**Instructions to follow**
Transcribe the data below in full, exactly.

**Dataset excerpts**
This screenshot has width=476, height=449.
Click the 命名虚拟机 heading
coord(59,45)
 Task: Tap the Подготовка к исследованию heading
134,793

**Reply**
This screenshot has width=476, height=449.
Click the 命名虚拟机 heading
coord(59,45)
 Task: Tap the Подготовка к исследованию heading
134,793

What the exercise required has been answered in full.